Jornalista, poeta e cantor

Marcus Vinicius trabalhando como desenhista
Marcus Vinicius fotografado na biblioteca de sua casa

Os jornalistas Zadir Cassela e Marcus Vinicius

Marcus Vinicius e Reinaldo Costa no Bar da Jaqueira

Geraldo de Majella

Marcus Vinicius Maciel Mendonça [1937-1976], jornalista, poeta, compositor e desenhista, nasceu em Pão de Açúcar, Alagoas, no dia 14 de fevereiro de 1937. Filho de Aldemar de Mendonça e Zelina Alves Maciel. Estudou inicialmente em Pão de Açúcar. Em 1949, transferiu-se para Maceió, onde continuou os estudos. O seu primeiro emprego foi no extinto Fomento Agrícola, órgão do Ministério da Agricultura, na função de desenhista, em 1955.

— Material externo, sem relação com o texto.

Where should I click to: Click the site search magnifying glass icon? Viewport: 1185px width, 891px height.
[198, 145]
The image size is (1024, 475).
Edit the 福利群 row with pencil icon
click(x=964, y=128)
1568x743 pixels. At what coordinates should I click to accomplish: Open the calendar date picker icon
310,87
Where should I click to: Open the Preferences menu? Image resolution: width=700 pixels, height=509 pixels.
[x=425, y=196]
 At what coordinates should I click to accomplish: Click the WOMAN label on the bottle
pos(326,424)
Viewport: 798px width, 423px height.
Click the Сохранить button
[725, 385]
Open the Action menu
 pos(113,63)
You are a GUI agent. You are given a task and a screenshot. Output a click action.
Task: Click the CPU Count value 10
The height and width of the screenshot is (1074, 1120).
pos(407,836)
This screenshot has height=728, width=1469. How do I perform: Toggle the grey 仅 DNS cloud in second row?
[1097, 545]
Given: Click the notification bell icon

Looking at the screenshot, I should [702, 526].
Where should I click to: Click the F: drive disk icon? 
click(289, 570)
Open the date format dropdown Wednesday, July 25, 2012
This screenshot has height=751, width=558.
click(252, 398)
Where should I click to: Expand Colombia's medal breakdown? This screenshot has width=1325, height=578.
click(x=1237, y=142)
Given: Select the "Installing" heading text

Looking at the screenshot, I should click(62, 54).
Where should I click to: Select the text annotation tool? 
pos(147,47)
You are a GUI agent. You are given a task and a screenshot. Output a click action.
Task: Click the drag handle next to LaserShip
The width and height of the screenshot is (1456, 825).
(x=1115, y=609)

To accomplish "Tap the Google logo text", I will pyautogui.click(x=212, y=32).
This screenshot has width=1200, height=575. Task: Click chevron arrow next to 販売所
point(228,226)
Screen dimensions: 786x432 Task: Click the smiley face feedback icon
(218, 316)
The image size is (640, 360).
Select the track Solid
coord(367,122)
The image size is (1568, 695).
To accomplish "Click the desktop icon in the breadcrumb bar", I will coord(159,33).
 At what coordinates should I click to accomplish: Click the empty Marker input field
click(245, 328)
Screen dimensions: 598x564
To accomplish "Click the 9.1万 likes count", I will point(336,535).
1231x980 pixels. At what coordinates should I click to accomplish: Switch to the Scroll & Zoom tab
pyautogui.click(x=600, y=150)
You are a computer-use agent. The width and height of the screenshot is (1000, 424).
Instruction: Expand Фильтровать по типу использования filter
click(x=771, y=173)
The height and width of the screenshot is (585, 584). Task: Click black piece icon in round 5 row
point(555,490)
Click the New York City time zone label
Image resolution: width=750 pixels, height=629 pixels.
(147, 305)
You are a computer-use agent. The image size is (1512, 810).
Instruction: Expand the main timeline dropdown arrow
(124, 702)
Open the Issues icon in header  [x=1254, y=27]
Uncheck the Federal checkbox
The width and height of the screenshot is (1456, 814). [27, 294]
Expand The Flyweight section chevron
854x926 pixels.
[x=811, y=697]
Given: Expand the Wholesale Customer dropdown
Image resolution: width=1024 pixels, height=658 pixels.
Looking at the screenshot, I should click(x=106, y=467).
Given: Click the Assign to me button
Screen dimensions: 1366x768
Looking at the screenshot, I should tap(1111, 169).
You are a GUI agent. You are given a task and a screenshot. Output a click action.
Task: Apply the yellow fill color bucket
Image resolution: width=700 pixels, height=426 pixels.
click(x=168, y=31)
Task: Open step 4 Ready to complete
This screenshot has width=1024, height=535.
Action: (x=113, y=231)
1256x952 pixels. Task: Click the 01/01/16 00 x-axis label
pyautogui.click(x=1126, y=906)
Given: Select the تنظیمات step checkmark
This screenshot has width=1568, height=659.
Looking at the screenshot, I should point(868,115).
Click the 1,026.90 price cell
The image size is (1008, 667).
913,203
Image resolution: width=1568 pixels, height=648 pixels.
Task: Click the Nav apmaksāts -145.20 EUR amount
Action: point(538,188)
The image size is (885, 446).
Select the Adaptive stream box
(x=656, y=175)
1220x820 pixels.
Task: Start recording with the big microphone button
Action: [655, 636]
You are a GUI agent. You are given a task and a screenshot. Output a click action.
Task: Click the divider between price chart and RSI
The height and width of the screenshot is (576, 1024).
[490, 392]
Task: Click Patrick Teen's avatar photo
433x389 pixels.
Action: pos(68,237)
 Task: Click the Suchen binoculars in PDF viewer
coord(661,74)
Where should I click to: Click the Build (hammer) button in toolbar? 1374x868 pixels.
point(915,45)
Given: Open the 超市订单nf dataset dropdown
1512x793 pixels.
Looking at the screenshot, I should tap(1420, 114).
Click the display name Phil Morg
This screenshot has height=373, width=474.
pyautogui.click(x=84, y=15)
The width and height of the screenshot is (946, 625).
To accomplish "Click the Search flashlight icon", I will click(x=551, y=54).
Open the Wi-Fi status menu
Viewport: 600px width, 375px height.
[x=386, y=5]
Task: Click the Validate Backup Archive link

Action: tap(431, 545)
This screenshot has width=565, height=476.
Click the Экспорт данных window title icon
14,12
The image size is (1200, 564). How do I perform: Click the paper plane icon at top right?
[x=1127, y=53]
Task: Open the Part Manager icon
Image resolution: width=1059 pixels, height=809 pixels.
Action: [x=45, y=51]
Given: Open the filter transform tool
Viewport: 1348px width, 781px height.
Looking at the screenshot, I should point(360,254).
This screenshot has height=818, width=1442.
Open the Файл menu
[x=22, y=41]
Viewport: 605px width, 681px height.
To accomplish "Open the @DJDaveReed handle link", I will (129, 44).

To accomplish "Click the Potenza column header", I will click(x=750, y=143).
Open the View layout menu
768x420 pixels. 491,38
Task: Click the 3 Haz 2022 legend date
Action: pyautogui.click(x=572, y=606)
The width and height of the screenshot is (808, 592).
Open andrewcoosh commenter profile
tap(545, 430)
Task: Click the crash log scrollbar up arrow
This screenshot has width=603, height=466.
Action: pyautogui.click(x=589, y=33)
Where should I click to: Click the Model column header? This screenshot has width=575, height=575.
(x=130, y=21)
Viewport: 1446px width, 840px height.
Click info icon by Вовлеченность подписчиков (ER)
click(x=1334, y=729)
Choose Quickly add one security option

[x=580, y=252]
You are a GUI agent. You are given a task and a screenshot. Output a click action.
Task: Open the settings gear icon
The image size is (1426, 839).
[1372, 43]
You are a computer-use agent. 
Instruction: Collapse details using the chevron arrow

Mas foi como jornalista e músico que se tornou uma figura conhecida e querida dos boêmios e da intelectualidade alagoana a partir da segunda metade da década de cinquenta. Em 1959, entra para o Diário de Alagoas, órgão do grupo político do governador Sebastião Marinho Muniz Falcão.
Foi com o pseudônimo de Ícaro que ficou conhecido na imprensa de Alagoas, tanto no Diário de Alagoas como na Gazeta de Alagoas, para onde se transferiu em 1964, sempre encarregado pela edição do que na época se chamava de “Sociedade”, e que depois passou a ser a coluna social.

Já conhecido nas rodas sociais de Maceió, figura requisitada para as festas, reuniões e bailes nos principais clubes da capital alagoana, Ícaro era um dos mais importantes e assíduos frequentadores do Bar Jaqueira. Os seus amigos de boemia e música eram Aldemar Paiva, Nelsinho Almeida, Bercelino Maia, Reinaldo Costa, Juvenal Lopes, Setton Neto, entre outros.

A sua permanência na imprensa diária durou cerca de quinze anos [1955-1970]. Foi em 1970, ano em o Brasil conquistou o tricampeonato mundial de futebol, que deixou de trabalhar como jornalista profissional e retornou à antiga função de funcionário público federal como desenhista do Ministério da Agricultura.

O radialista, compositor, humorista e escritor alagoano Aldemar Paiva, um dos seus melhores amigos, escreveu a respeito, ao saber que Marcus Vinicius havia morrido de câncer na noite do dia 7 de maio de 1976:

“Ícaro, ele se assinava assim, o meu amigo Marcus Vinicius Maciel Mendonça, 39 anos, jornalista, seresteiro das Alagoas.

Meu amigo de Maceió morrendo às 23 horas do dia 7, seu corpo sendo levado para o Parque das Flores. Um lugar lindo, que andei visitando outro dia, em Maceió. Lugar bom para se ficar enterrado. Comércio de flores... Ouvindo orações... Tranquilo, belo, sossegado. Ali está Ícaro, o meu amigo.

Ícaro pegava o violão com o mesmo desembaraço com que usava a máquina de escrever e compunha. Ele não queria ser um profissional. Era o seresteiro anônimo.”

A nota triste foi Marcus Vinicius não ter conseguido deixar registrado em forma de disco a sua voz. Pesou talvez para Marcus e para muitos outros as dificuldades financeiras e práticas em gravar um long-play (LP). Resta-nos a memória dos que conviveram e ouviram a voz desse importante intérprete alagoano.

Fontes: Pão de Açúcar – Cem anos de poesia – Coletânea. Etevaldo Amorim [organizador], Ecos Gráfica e Editora, Maceió, 1999, p. 65/66.